Last September, the church held a free fun day at Burnham’s Field with bouncy castles and other activities that attracted more than 100 families, Aten said. He followed this with a Fall Fest and pumpkin carving contest in October, and in December the church held a “Christmas at Cape Ann” event at Cruiseport Gloucester, offering free photos with Santa, who attracted over 100 people.

“We are part of the community and we want to be a blessing,” Aten said. But, the questions he kept asking were where is the church and when will it hold services? So Aton and other church members started looking for space.

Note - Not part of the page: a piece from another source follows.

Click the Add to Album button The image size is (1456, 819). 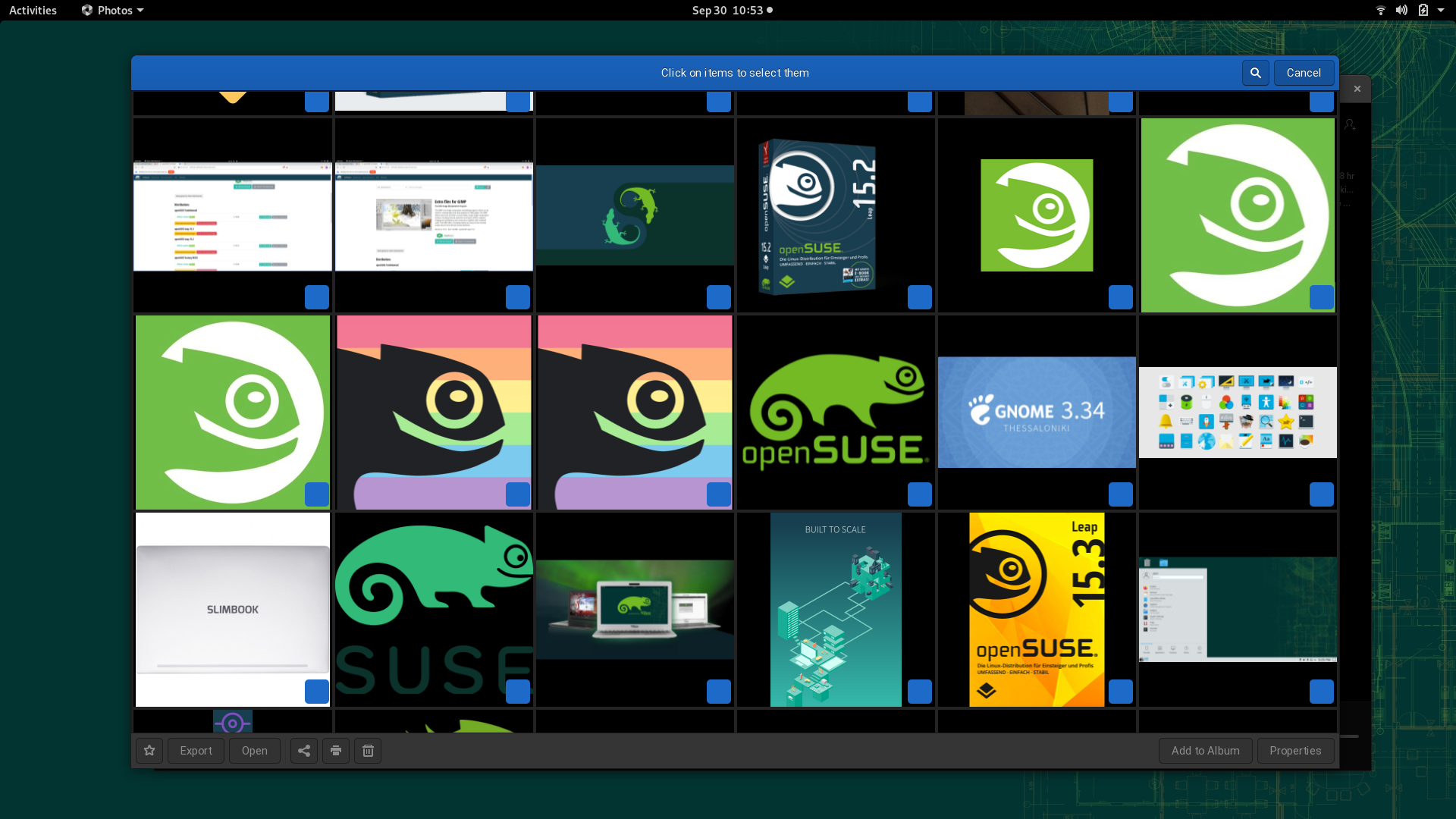coord(1205,751)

Aten, whose eldest son Karter, 5, is a kindergartener at Beeman, said he met Principal Jodi Gennodie in the fall and, after several months, the church got administration approval. to rent a space in the school.

Church leaders plan to begin monthly services on Sunday, May 1 at 10 a.m. They also plan to continue community events, including an Easter Eggstravaganza at Burnham’s Field on April 9.

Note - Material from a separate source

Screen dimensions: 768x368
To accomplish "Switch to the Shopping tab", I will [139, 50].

Aten said he was told by a city public works worker that this type of arrangement – for a church to meet in a school – is rare in Gloucester.

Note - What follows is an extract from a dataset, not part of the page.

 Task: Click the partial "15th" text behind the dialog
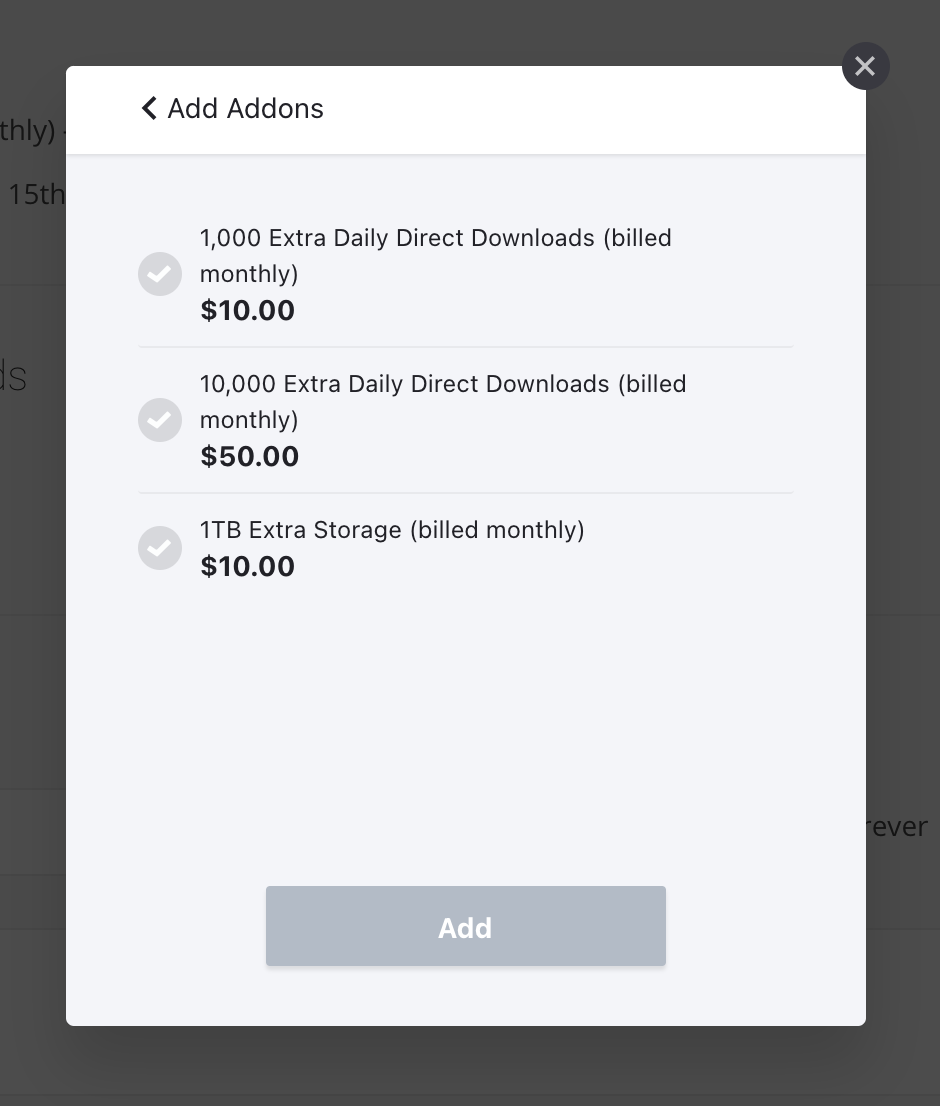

The church uses the school space only for services, and its equipment and other items will be dismantled afterwards. The additional revenue from renting the space will be a blessing for the school district, Aten noted.

Aten said it was difficult to gauge how many worshipers might attend, but he estimates there could be 75 at the start. The service will be contemporary, with an orchestra, and there will be a children’s ministry at the same time. The plan is to use the cafeteria and some classrooms.

After the summer, church leaders plan to reevaluate whether to go weekly as services incorporate video and technology, which is a lot of work to produce.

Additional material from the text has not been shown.